== Segment start ==

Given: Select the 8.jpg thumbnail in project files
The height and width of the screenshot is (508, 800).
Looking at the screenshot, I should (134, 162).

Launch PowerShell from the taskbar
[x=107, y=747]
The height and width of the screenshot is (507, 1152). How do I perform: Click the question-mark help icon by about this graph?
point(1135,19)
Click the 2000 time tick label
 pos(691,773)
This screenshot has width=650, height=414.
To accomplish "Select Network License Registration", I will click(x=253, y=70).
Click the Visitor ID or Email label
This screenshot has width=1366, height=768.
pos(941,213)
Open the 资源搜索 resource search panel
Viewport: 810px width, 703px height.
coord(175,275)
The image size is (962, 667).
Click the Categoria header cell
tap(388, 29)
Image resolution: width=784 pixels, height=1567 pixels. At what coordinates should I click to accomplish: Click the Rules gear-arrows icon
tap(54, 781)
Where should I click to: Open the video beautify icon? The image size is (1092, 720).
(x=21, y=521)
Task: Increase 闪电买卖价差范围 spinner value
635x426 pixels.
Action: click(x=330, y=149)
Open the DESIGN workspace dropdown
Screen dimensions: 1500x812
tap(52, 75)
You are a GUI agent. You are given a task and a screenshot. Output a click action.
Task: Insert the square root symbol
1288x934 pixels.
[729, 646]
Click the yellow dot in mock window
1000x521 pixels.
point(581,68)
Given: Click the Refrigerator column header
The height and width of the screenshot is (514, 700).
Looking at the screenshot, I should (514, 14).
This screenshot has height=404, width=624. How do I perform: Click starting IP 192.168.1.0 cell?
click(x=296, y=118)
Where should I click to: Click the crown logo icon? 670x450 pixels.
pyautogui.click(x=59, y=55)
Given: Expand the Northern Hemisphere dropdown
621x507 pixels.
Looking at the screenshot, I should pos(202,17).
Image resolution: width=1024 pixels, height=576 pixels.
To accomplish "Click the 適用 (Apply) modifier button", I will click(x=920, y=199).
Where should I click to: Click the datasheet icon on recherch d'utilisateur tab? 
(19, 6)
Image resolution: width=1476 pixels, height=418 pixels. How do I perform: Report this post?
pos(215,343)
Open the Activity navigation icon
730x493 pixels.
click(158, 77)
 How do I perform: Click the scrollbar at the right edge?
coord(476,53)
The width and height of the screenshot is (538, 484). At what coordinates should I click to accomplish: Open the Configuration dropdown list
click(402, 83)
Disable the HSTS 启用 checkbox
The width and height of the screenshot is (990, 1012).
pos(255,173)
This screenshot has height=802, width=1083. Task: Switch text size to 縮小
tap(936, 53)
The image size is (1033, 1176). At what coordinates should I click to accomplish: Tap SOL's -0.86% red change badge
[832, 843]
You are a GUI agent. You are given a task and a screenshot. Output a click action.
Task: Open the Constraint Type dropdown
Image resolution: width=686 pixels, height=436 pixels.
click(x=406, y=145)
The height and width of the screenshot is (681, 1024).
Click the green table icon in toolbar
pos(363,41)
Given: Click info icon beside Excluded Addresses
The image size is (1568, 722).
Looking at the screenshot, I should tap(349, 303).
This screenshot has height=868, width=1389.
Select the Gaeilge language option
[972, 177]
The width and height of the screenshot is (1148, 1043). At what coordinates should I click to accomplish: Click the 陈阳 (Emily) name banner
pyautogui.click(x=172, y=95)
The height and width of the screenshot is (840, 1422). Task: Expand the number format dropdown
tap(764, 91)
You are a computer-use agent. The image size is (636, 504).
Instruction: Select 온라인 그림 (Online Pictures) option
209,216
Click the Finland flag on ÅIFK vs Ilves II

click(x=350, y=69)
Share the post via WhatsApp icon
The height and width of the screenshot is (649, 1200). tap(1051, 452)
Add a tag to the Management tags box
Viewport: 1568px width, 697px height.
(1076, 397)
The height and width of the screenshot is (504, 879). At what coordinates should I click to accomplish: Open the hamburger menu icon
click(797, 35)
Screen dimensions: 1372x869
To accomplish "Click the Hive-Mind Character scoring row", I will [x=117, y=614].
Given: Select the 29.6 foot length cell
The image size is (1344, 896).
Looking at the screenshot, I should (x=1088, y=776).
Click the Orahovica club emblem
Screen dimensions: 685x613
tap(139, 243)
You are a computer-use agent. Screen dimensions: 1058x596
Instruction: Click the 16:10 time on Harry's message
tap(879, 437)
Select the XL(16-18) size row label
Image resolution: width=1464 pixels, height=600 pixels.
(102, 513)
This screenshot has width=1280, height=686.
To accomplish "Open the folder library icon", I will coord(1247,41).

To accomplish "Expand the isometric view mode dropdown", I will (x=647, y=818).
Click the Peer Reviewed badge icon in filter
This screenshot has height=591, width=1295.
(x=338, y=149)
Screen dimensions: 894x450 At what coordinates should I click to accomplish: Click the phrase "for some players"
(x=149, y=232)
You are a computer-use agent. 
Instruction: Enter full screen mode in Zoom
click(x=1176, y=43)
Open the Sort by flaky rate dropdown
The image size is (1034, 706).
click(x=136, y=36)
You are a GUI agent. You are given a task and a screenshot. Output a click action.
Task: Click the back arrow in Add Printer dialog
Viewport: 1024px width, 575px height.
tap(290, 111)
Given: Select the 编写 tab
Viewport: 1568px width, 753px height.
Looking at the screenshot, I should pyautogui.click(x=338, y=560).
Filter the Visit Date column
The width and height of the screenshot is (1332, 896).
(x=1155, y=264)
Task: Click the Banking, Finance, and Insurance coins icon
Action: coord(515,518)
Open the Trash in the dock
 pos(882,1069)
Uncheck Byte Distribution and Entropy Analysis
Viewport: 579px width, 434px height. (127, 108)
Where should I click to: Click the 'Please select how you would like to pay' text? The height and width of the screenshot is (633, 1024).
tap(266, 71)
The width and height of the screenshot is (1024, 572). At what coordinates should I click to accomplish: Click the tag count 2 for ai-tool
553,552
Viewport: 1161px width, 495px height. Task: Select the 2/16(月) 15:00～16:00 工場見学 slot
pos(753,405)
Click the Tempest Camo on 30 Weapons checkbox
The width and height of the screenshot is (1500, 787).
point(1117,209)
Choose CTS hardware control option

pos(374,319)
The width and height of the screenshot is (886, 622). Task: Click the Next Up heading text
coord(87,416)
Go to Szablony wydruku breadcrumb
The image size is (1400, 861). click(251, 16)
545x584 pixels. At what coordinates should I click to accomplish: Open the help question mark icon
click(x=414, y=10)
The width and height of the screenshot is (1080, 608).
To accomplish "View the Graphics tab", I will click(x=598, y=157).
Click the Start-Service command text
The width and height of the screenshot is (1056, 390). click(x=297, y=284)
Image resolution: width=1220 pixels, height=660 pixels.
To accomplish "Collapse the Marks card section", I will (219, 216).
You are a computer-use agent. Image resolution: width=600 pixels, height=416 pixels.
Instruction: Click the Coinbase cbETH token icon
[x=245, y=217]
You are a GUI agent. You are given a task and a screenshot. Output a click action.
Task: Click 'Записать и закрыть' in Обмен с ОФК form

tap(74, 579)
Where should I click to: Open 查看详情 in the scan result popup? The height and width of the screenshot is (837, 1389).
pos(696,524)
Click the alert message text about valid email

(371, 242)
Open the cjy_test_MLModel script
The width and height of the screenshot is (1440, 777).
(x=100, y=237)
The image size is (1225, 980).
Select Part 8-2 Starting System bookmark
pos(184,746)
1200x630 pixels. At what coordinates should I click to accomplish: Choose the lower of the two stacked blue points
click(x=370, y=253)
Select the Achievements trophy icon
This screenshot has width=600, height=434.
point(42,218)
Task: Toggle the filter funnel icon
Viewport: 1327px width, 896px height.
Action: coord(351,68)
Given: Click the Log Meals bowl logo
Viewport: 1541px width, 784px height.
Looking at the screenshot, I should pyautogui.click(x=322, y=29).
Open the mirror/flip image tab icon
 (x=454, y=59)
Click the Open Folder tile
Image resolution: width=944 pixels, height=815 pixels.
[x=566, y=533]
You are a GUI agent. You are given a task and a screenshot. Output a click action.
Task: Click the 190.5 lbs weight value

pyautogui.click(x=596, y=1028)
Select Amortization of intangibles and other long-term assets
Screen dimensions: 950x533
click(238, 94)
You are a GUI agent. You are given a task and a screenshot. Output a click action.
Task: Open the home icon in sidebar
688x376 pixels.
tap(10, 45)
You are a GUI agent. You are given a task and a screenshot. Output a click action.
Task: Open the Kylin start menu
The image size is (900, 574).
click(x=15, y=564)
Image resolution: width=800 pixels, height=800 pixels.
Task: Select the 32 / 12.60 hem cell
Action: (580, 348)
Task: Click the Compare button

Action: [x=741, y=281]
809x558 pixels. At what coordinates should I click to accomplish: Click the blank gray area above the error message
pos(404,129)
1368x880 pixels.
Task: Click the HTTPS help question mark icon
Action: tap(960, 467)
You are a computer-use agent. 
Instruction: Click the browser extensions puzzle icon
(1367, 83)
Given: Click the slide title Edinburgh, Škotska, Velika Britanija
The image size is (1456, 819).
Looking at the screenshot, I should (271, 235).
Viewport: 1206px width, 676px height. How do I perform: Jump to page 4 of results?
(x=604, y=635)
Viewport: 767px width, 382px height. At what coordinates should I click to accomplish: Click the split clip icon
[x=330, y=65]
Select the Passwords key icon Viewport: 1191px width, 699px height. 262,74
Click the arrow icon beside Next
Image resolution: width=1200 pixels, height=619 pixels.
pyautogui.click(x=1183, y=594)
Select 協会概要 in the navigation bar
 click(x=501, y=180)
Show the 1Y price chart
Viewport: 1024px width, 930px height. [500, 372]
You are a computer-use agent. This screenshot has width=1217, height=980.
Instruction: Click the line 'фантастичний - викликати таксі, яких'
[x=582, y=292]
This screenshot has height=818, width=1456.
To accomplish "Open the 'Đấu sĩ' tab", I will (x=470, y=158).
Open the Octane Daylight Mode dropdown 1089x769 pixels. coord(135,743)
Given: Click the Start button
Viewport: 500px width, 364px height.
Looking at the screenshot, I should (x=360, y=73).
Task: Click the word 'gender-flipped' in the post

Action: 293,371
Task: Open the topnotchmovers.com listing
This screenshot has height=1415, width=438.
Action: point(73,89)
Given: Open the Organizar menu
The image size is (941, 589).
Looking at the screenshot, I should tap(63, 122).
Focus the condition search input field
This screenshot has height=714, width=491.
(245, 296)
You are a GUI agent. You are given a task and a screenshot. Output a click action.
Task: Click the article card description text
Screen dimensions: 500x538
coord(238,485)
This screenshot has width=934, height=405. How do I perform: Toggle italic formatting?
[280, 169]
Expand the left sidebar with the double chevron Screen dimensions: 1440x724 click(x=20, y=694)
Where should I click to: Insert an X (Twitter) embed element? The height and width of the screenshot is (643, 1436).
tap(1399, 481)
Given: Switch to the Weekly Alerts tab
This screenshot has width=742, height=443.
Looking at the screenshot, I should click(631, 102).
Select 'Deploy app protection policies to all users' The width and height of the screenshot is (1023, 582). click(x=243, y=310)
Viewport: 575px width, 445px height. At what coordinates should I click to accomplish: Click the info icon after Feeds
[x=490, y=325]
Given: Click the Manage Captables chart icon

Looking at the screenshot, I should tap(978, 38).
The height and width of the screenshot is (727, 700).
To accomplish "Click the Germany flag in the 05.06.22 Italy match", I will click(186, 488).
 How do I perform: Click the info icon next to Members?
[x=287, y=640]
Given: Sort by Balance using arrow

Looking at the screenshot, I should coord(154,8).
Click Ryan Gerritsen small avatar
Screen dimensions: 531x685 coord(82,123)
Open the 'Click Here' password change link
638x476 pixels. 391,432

== Segment end ==

• [What the task asks]:
Please list every line of the records that contains "sidebar".

• [Exercise result]:
Task: Open the home icon in sidebar
Expand the left sidebar with the double chevron Screen dimensions: 1440x724 click(x=20, y=694)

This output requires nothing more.